TASK BRIEF: From the entries below, please gather each line containing the string "pyautogui".

Stored data:
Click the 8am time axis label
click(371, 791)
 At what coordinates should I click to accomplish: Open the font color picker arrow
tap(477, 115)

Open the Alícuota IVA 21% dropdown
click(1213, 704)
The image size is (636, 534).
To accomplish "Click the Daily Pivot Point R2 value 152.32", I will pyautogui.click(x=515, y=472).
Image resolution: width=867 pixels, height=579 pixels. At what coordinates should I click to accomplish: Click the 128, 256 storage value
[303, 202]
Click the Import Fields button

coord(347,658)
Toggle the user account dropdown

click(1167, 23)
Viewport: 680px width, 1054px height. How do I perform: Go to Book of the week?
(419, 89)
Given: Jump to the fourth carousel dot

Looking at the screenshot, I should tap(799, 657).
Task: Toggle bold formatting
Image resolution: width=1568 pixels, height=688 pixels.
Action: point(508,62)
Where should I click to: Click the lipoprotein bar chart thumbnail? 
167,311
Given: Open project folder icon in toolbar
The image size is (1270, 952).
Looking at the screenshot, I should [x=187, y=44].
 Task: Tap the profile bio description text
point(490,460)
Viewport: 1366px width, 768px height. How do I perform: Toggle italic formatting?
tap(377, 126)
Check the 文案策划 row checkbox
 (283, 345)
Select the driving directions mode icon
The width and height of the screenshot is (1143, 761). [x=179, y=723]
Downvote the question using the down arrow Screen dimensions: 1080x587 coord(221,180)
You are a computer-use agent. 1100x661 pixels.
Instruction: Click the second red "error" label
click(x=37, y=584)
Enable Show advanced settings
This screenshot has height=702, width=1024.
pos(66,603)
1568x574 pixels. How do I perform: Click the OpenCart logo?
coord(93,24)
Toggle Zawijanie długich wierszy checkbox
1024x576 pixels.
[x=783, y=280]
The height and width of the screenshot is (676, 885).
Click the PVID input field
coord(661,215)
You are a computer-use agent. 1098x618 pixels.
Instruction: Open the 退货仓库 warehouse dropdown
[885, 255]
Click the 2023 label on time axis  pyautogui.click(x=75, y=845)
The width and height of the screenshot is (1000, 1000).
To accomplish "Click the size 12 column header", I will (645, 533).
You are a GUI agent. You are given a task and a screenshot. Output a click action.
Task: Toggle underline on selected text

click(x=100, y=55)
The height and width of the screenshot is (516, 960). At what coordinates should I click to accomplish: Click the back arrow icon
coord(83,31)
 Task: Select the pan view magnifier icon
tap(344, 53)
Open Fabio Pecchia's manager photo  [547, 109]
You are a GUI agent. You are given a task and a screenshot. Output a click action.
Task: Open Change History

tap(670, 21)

ANSWER SECTION:
To accomplish "Click the Daily Pivot Point R2 value 152.32", I will pyautogui.click(x=515, y=472).
Click the 2023 label on time axis  pyautogui.click(x=75, y=845)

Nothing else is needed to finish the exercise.